What’s surprised you most about the community you’ve built? Any standout stories?
We’ve had amazing profiles go through the program – airline pilots, pro-athletes, an NBA player, an MMA fighter. We’ve had a 16 year old entrepreneur building a CPG brand from Portugal and a 70 year old entrepreneur building a startup… the diversity is incredible.
One alumnus recently sold his company to Uber. One of our students is the co-founder and Chief Science Officer of a company that’s raised $400 million. Obviously not all because of Augment but it’s still cool. I love how varied the community is in age, geography and life stage.
How do you keep the community engaged outside of the core program?

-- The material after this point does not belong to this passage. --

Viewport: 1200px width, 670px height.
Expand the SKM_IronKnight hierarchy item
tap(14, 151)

We host weekly live sessions and run in-person meetups twice a month around the world. In the past few weeks, we’ve been in Boston, Miami, LA San Diego. We’re doing London and Riyadh next. It’s a great way to bring people together and throw Augment parties for local communities.
Despite being based in Paris, most of your users are outside France. How did you approach building globally from day one?

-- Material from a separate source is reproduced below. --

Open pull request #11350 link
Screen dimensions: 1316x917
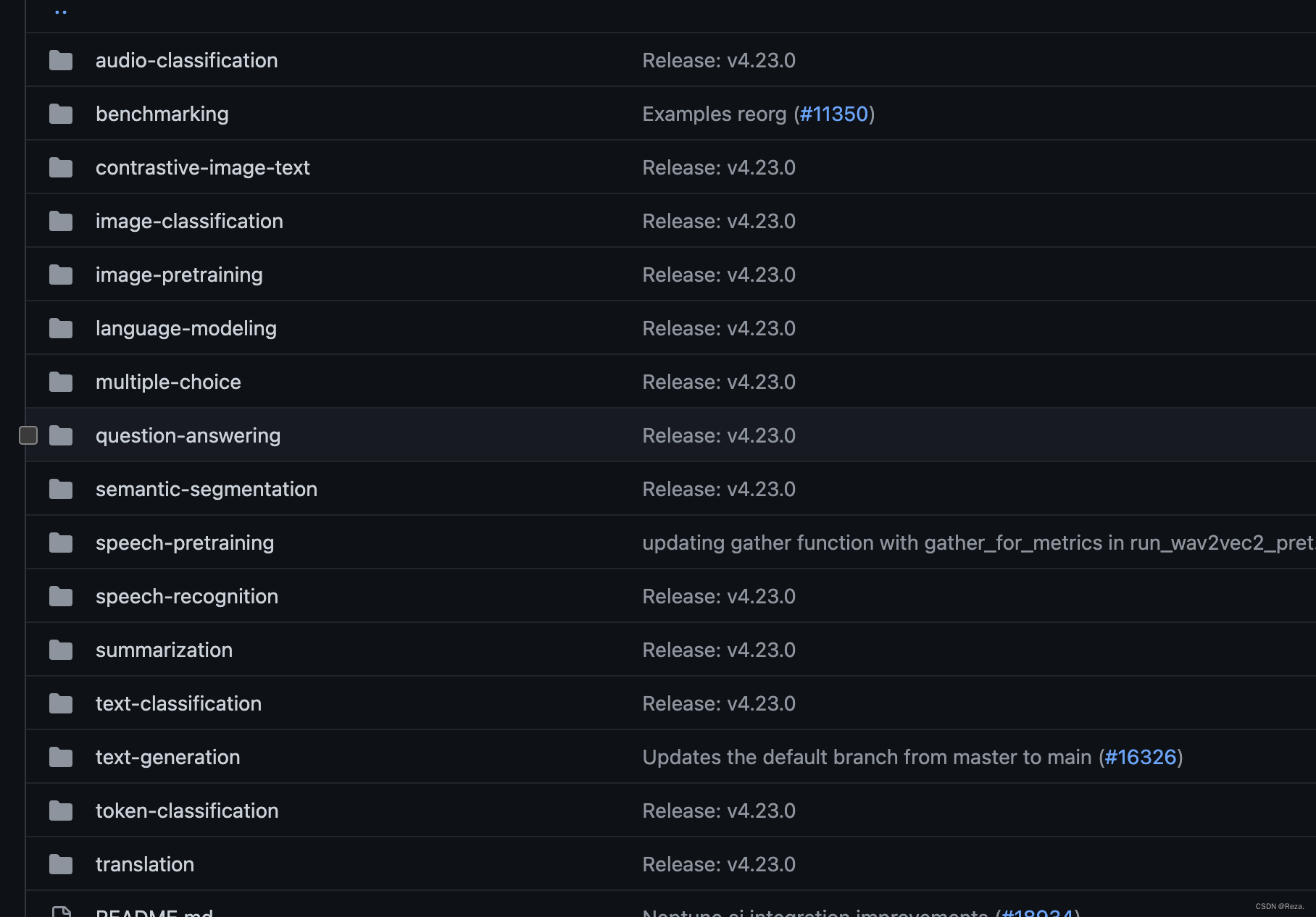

Yes, so less than 1% of our users are in France. We always knew we wanted to build a global company. MBA content is already international – it’s taught in English and applies everywhere. Everything we do, from our website to our content and instructors, is designed for a global audience (no French anywhere!).
We’ve now worked with students in over 50 countries. We focused from day one on English-speaking markets like the US, UK, Canada and Australia and we’re also growing fast in the Gulf – Qatar, Saudi, the UAE, Kuwait. It’s a question of ambition: we wanted to reach the most people possible and most people don’t speak French.
Is there any advice would you give to other founders building global-first companies from Europe?
It’s funny because we didn’t expand from France. We just built for the US from day one. That’s a big difference. If you build with the US in mind, you can absolutely succeed there.
More than 60% of our revenue is from the US market, and we’re running it all from Paris. Early on, we were like “of course, we will need to do production in the US because these guys will never accept to come to Paris”. Wrong. And, “of course we will need to be in the US to hire international people”. Wrong again. At the moment I really don’t see why we could not build this massive business from Paris.
We love the ambition! So, finally, what’s next for Augment?
Scaling our content portfolio and community. We just filmed our 15th instructor and we’re adding a lot of AI-related courses. We just filmed with Zach Kass, former Head of GTM at OpenAI, for a course on “AI for Business.” We’ve also got a course on prompt engineering from someone who’s worked at Meta AI, Microsoft AI, and Google AI. They’ll go live in July.
Beyond content, we’re growing the community – more live sessions, more meetups in more places. We just launched in Australia and it’s going really well. I’d love to host some meetups there too.